How to estimate Lifetime Value; Sample cohort analysis July 19, 2010
Posted by jeremyliew in Ecommerce, ltv, subscription.trackback
In many businesses, repeat purchase behavior is a key driver of value. Many companies track % of repeat purchases as a key business metric. This is useful in steady state, but can sometimes be quite misleading if the company is showing substantial growth. By definition, growth implies many first time customers, and the mix of these new customers can distort the view into how much repeat purchase behavior is actually occuring.

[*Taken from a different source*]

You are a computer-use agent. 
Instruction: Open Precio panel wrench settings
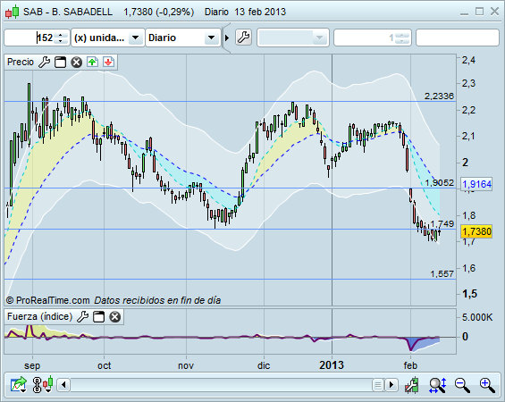point(44,62)
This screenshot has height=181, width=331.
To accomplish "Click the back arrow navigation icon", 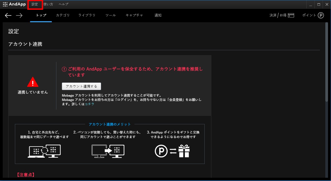I will [8, 15].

I prefer to try to analyze repeat pruchase behavior, and hence, estimate lifetime value, by doing cohort analysis. This is approximate by definition, but it can give you some sense of lifetime value well before you actually see a full customer lifetime, which can help in accelerating decisions about marketing and customer acquisition. I recently posted about how you can improve LTV and CAC for your subscription or repeat purchase business. But how do you estimate Lifetime value?
I’ve uploaded a spreadsheet with a sample cohort analysis, using representative but dummy data to illustrate how to do this.

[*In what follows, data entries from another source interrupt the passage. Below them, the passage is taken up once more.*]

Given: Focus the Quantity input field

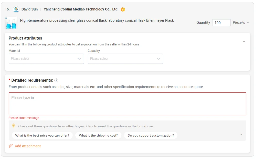Looking at the screenshot, I should 221,23.
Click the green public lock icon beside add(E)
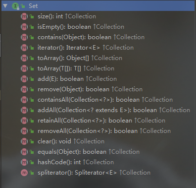 point(32,79)
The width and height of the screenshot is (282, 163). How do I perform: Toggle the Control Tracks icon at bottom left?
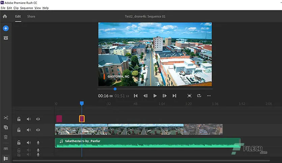(6, 158)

In this particular example, I look at a hypothetical subscription business. Assume that the business has been in operation for one year. First, divide the users into cohorts depending on when they initially subscribed to the service. I calculate retention at the end of month N by dividing the number of subscribers still subscribing after month N by the total number of subscribers that started in each cohort. These are the numbers in blue. Obviously, for the subscribers that started in month 1, we have 12 months of retention data, for the subscribers that started in month 2 we have 11 months of retention data, and so on.
By averaging across the cohorts, you can get an average retention rate at the end of one month, two months and so on. As the cohorts age, there are fewer datapoints to average over, and hence the potential for error is greater. However, it is still a useful exercise to get an early indication of how the business looks.
A typical pattern found in subscription businesses is that after a steep drop off after an initial period, month-on-month attrition rates tend to level off. You can see a similar pattern in this example, where after the first month, month-on-month attrition rates are around -6% (ie month N subs ~ 94% of month [N-1] subs).
If you see a pattern like this, you can extrapolate forward using the same month-on-month attrition across several years. As you can see in the model, we extrapolate an average lifetime of 9.77 months by extrapolating forward over 5 years of data.
So if you were a subscription business charging $20/month with 90% gross margins (after accounting for customer service costs for example), then you would attribute a lifetime value for a new customer of 9.77 x $20 x 90% = $176. This sets an upper bound of what you would be willing to pay to acquire a customer (although in practice, you would prefer to see a ratio of CAC/LTV in the 25-35% range).
This example is for a subscription business where the key value driver is the number of active subscribers. However, you can conduct similar analysis on any type of repeat behavior business. In a social business the metric might be activity (e.g. how many users posted a photo this month), and in a social game the metric might be dollars spent in virtual goods that period. The measurement periods may vary according to the tempo of the business. Many social games do their cohort analysis on a daily or weekly basis, whereas some ecommerce companies whose purchases are less frequent may do their cohort analysis on a quarterly basis. This will dictate how long you have to collect data before you have enough data to project forward.
Different billing mechanisms can complicate this (e.g. an annual billing system will by nature skew average lifetime upwards) and while these can be important levers, it is usually helpful to hold billing constant and compare cohorts on a same-billing basis, at least initially. However, this cohort analysis is also useful tool to see what the impact of changes in billing, registration flow, product features etc can have on retention as you can often see an increase in early month retention from later cohorts.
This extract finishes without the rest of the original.